Activity ▸
From the first line to the last, write out the listing exactly.

Data extracts ▸

╭──

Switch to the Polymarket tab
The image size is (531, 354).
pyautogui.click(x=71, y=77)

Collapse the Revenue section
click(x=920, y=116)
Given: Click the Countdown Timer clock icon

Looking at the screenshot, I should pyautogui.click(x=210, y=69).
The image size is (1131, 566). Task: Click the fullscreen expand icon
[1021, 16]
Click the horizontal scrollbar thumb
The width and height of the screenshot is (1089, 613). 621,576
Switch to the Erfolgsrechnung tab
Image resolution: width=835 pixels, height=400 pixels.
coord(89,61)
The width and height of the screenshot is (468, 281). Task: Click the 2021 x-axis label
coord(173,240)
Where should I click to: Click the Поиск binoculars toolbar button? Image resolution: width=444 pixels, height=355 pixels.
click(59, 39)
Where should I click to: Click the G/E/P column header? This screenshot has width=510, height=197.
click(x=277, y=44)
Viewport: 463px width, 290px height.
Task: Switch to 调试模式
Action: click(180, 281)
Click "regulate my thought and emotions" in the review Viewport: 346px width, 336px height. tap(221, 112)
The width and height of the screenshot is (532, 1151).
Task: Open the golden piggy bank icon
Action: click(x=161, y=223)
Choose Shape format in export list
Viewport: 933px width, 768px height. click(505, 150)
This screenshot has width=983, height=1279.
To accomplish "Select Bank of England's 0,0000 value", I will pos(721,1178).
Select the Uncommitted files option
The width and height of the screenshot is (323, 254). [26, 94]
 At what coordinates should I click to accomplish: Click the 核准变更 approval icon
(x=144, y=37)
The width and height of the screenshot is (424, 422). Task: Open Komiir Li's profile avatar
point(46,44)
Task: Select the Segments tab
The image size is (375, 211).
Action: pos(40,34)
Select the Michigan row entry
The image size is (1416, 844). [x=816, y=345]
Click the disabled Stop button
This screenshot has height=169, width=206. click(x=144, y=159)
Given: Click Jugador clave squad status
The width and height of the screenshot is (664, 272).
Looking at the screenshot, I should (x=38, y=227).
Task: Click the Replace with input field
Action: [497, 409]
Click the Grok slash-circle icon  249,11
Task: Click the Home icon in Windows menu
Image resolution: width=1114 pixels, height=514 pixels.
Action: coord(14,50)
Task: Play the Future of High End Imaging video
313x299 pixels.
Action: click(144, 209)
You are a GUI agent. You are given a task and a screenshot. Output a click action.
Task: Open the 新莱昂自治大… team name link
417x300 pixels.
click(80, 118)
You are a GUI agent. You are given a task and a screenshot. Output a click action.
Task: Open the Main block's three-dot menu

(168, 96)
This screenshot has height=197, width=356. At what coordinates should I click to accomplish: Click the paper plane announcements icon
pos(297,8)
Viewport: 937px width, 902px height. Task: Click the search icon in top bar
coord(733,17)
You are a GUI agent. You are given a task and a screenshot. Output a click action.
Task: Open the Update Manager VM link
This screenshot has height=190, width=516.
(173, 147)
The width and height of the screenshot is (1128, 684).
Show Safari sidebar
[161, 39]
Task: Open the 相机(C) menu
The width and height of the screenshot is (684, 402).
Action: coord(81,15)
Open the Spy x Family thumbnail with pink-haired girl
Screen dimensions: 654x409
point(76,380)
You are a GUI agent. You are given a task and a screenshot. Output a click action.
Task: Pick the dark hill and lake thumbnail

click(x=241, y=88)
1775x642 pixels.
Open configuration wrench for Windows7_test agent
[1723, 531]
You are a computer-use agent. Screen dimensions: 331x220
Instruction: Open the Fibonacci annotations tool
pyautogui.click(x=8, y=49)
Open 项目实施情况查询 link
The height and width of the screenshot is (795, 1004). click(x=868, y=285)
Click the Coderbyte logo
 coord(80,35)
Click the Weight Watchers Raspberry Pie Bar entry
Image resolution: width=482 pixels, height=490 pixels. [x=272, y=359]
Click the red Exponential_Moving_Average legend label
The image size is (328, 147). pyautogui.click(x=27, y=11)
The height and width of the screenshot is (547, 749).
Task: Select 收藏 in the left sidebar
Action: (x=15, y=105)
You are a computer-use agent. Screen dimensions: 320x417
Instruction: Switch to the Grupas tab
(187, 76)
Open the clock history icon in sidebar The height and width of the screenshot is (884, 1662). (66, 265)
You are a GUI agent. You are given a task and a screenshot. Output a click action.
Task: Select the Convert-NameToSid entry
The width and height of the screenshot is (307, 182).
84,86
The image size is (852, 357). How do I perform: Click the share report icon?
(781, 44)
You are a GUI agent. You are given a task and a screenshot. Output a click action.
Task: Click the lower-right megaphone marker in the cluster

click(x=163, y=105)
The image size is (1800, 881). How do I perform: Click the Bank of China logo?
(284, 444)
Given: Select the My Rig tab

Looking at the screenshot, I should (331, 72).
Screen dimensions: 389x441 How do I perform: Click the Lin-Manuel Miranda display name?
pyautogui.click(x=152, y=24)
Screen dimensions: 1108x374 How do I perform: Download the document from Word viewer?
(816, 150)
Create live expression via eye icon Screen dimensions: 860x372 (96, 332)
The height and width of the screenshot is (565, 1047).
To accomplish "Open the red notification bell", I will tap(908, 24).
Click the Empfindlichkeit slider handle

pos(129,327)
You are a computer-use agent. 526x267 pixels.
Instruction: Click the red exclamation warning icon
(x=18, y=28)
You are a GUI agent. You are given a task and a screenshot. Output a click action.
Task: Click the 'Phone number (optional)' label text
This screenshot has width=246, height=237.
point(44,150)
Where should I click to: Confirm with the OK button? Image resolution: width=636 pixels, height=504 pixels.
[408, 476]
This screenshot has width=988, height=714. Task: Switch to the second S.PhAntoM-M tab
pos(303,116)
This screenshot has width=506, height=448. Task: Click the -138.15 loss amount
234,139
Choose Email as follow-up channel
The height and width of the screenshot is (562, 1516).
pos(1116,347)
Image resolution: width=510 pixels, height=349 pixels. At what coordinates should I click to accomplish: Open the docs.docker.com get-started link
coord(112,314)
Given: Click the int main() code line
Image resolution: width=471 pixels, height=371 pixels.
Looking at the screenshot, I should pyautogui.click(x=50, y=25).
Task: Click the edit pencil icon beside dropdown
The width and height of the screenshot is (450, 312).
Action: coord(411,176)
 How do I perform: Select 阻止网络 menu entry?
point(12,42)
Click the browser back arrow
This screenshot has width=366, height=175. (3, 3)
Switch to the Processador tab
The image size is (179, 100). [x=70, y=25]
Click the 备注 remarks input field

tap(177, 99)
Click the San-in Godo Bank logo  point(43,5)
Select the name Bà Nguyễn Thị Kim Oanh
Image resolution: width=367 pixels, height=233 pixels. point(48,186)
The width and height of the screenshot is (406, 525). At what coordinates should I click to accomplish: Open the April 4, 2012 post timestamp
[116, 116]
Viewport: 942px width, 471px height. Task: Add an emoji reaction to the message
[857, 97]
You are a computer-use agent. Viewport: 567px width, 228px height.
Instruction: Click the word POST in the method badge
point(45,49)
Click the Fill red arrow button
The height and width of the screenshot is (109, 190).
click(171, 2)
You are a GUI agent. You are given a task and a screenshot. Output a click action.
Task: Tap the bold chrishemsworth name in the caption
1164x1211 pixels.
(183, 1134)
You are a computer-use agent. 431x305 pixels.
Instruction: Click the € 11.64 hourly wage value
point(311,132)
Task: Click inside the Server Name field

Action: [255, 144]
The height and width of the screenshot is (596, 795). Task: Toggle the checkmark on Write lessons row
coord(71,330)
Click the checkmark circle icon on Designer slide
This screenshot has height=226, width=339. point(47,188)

╰──

Solution for this exercise ▸
Switch to the Polymarket tab
The image size is (531, 354).
pyautogui.click(x=71, y=77)

Collapse the Revenue section
click(x=920, y=116)
Given: Click the Countdown Timer clock icon

Looking at the screenshot, I should pyautogui.click(x=210, y=69).
The image size is (1131, 566). Task: Click the fullscreen expand icon
[1021, 16]
Click the horizontal scrollbar thumb
The width and height of the screenshot is (1089, 613). 621,576
Switch to the Erfolgsrechnung tab
Image resolution: width=835 pixels, height=400 pixels.
coord(89,61)
The width and height of the screenshot is (468, 281). Task: Click the 2021 x-axis label
coord(173,240)
Where should I click to: Click the Поиск binoculars toolbar button? Image resolution: width=444 pixels, height=355 pixels.
click(59, 39)
Where should I click to: Click the G/E/P column header? This screenshot has width=510, height=197.
click(x=277, y=44)
Viewport: 463px width, 290px height.
Task: Switch to 调试模式
Action: click(180, 281)
Click "regulate my thought and emotions" in the review Viewport: 346px width, 336px height. tap(221, 112)
The width and height of the screenshot is (532, 1151).
Task: Open the golden piggy bank icon
Action: click(x=161, y=223)
Choose Shape format in export list
Viewport: 933px width, 768px height. click(505, 150)
This screenshot has width=983, height=1279.
To accomplish "Select Bank of England's 0,0000 value", I will pos(721,1178).
Select the Uncommitted files option
The width and height of the screenshot is (323, 254). [26, 94]
 At what coordinates should I click to accomplish: Click the 核准变更 approval icon
(x=144, y=37)
The width and height of the screenshot is (424, 422). Task: Open Komiir Li's profile avatar
point(46,44)
Task: Select the Segments tab
The image size is (375, 211).
Action: pos(40,34)
Select the Michigan row entry
The image size is (1416, 844). [x=816, y=345]
Click the disabled Stop button
This screenshot has height=169, width=206. click(x=144, y=159)
Given: Click Jugador clave squad status
The width and height of the screenshot is (664, 272).
Looking at the screenshot, I should (x=38, y=227).
Task: Click the Replace with input field
Action: [497, 409]
Click the Grok slash-circle icon  249,11
Task: Click the Home icon in Windows menu
Image resolution: width=1114 pixels, height=514 pixels.
Action: coord(14,50)
Task: Play the Future of High End Imaging video
313x299 pixels.
Action: click(144, 209)
You are a GUI agent. You are given a task and a screenshot. Output a click action.
Task: Open the 新莱昂自治大… team name link
417x300 pixels.
click(80, 118)
You are a GUI agent. You are given a task and a screenshot. Output a click action.
Task: Open the Main block's three-dot menu

(168, 96)
This screenshot has height=197, width=356. At what coordinates should I click to accomplish: Click the paper plane announcements icon
pos(297,8)
Viewport: 937px width, 902px height. Task: Click the search icon in top bar
coord(733,17)
You are a GUI agent. You are given a task and a screenshot. Output a click action.
Task: Open the Update Manager VM link
This screenshot has height=190, width=516.
(173, 147)
The width and height of the screenshot is (1128, 684).
Show Safari sidebar
[161, 39]
Task: Open the 相机(C) menu
The width and height of the screenshot is (684, 402).
Action: coord(81,15)
Open the Spy x Family thumbnail with pink-haired girl
Screen dimensions: 654x409
point(76,380)
You are a GUI agent. You are given a task and a screenshot. Output a click action.
Task: Pick the dark hill and lake thumbnail

click(x=241, y=88)
1775x642 pixels.
Open configuration wrench for Windows7_test agent
[1723, 531]
You are a computer-use agent. Screen dimensions: 331x220
Instruction: Open the Fibonacci annotations tool
pyautogui.click(x=8, y=49)
Open 项目实施情况查询 link
The height and width of the screenshot is (795, 1004). click(x=868, y=285)
Click the Coderbyte logo
 coord(80,35)
Click the Weight Watchers Raspberry Pie Bar entry
Image resolution: width=482 pixels, height=490 pixels. [x=272, y=359]
Click the red Exponential_Moving_Average legend label
The image size is (328, 147). pyautogui.click(x=27, y=11)
The height and width of the screenshot is (547, 749).
Task: Select 收藏 in the left sidebar
Action: (x=15, y=105)
You are a computer-use agent. Screen dimensions: 320x417
Instruction: Switch to the Grupas tab
(187, 76)
Open the clock history icon in sidebar The height and width of the screenshot is (884, 1662). (66, 265)
You are a GUI agent. You are given a task and a screenshot. Output a click action.
Task: Select the Convert-NameToSid entry
The width and height of the screenshot is (307, 182).
84,86
The image size is (852, 357). How do I perform: Click the share report icon?
(781, 44)
You are a GUI agent. You are given a task and a screenshot. Output a click action.
Task: Click the lower-right megaphone marker in the cluster

click(x=163, y=105)
The image size is (1800, 881). How do I perform: Click the Bank of China logo?
(284, 444)
Given: Select the My Rig tab

Looking at the screenshot, I should (331, 72).
Screen dimensions: 389x441 How do I perform: Click the Lin-Manuel Miranda display name?
pyautogui.click(x=152, y=24)
Screen dimensions: 1108x374 How do I perform: Download the document from Word viewer?
(816, 150)
Create live expression via eye icon Screen dimensions: 860x372 (96, 332)
The height and width of the screenshot is (565, 1047).
To accomplish "Open the red notification bell", I will tap(908, 24).
Click the Empfindlichkeit slider handle

pos(129,327)
You are a computer-use agent. 526x267 pixels.
Instruction: Click the red exclamation warning icon
(x=18, y=28)
You are a GUI agent. You are given a task and a screenshot. Output a click action.
Task: Click the 'Phone number (optional)' label text
This screenshot has width=246, height=237.
point(44,150)
Where should I click to: Confirm with the OK button? Image resolution: width=636 pixels, height=504 pixels.
[408, 476]
This screenshot has width=988, height=714. Task: Switch to the second S.PhAntoM-M tab
pos(303,116)
This screenshot has width=506, height=448. Task: Click the -138.15 loss amount
234,139
Choose Email as follow-up channel
The height and width of the screenshot is (562, 1516).
pos(1116,347)
Image resolution: width=510 pixels, height=349 pixels. At what coordinates should I click to accomplish: Open the docs.docker.com get-started link
coord(112,314)
Given: Click the int main() code line
Image resolution: width=471 pixels, height=371 pixels.
Looking at the screenshot, I should pyautogui.click(x=50, y=25).
Task: Click the edit pencil icon beside dropdown
The width and height of the screenshot is (450, 312).
Action: coord(411,176)
 How do I perform: Select 阻止网络 menu entry?
point(12,42)
Click the browser back arrow
This screenshot has width=366, height=175. (3, 3)
Switch to the Processador tab
The image size is (179, 100). [x=70, y=25]
Click the 备注 remarks input field

tap(177, 99)
Click the San-in Godo Bank logo  point(43,5)
Select the name Bà Nguyễn Thị Kim Oanh
Image resolution: width=367 pixels, height=233 pixels. point(48,186)
The width and height of the screenshot is (406, 525). At what coordinates should I click to accomplish: Open the April 4, 2012 post timestamp
[116, 116]
Viewport: 942px width, 471px height. Task: Add an emoji reaction to the message
[857, 97]
You are a computer-use agent. Viewport: 567px width, 228px height.
Instruction: Click the word POST in the method badge
point(45,49)
Click the Fill red arrow button
The height and width of the screenshot is (109, 190).
click(171, 2)
You are a GUI agent. You are given a task and a screenshot. Output a click action.
Task: Tap the bold chrishemsworth name in the caption
1164x1211 pixels.
(183, 1134)
You are a computer-use agent. 431x305 pixels.
Instruction: Click the € 11.64 hourly wage value
point(311,132)
Task: Click inside the Server Name field

Action: [255, 144]
The height and width of the screenshot is (596, 795). Task: Toggle the checkmark on Write lessons row
coord(71,330)
Click the checkmark circle icon on Designer slide
This screenshot has height=226, width=339. point(47,188)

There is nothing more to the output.